• _Task statement_: Starting at the line containing "Image resolution: width=874" and ending at the end of the listing, reproduce those lines with "Facebook" substituted by "LinkedIn" and everything else unchanged. Omit the pictures.

• _Material shown_:
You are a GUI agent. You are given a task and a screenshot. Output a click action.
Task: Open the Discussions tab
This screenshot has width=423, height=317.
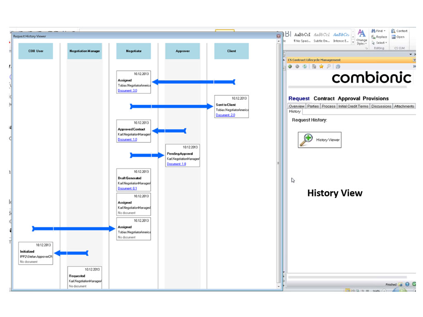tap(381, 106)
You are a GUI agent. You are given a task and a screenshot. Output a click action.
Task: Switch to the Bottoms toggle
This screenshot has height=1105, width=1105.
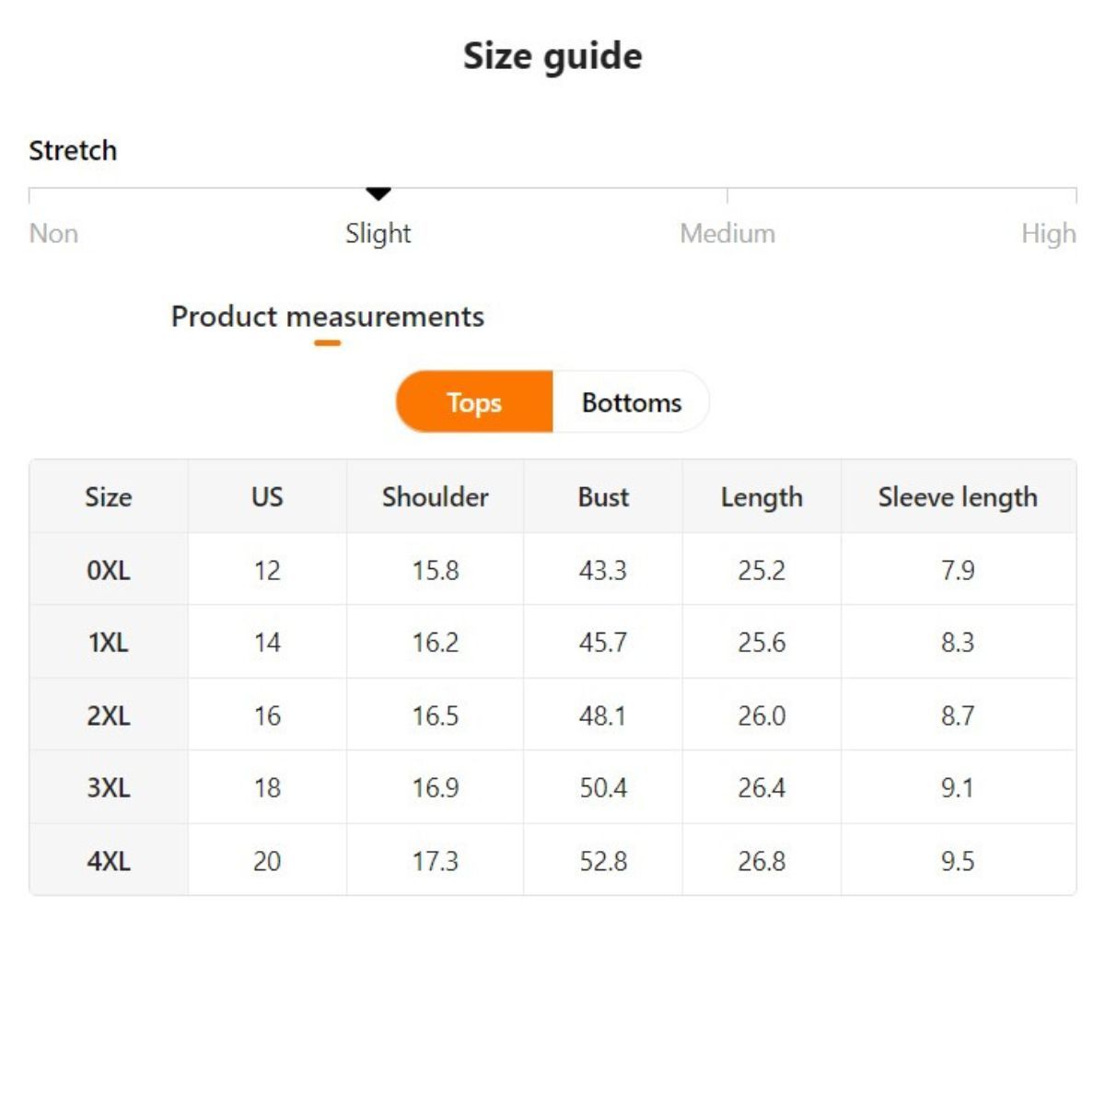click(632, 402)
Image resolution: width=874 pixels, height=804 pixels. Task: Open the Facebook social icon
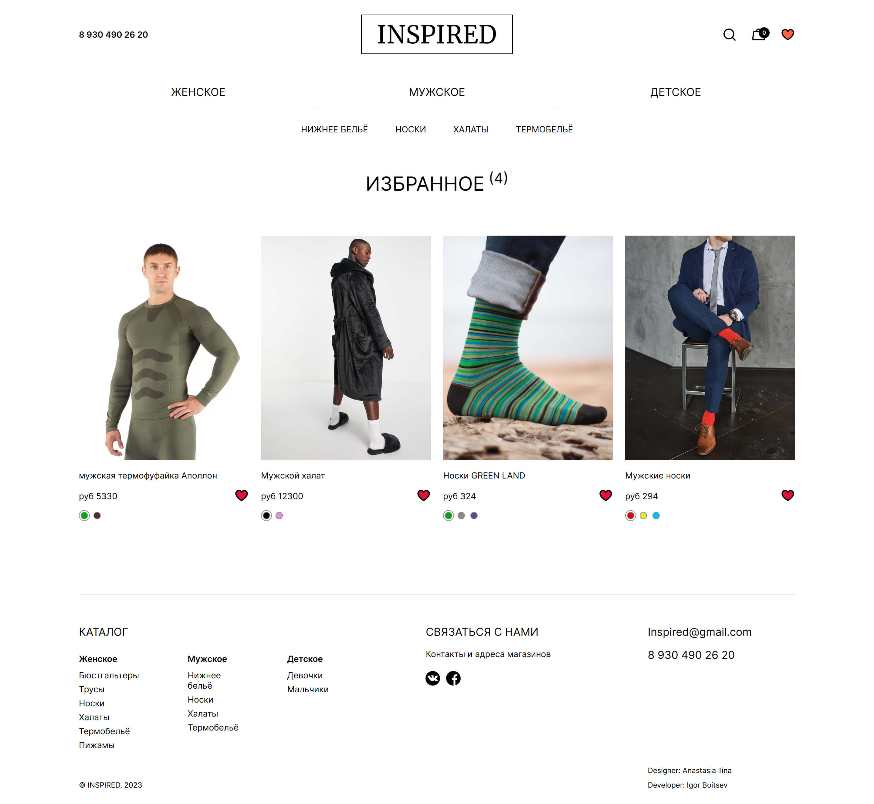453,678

• _Solution_:
Image resolution: width=874 pixels, height=804 pixels. Task: Open the LinkedIn social icon
453,678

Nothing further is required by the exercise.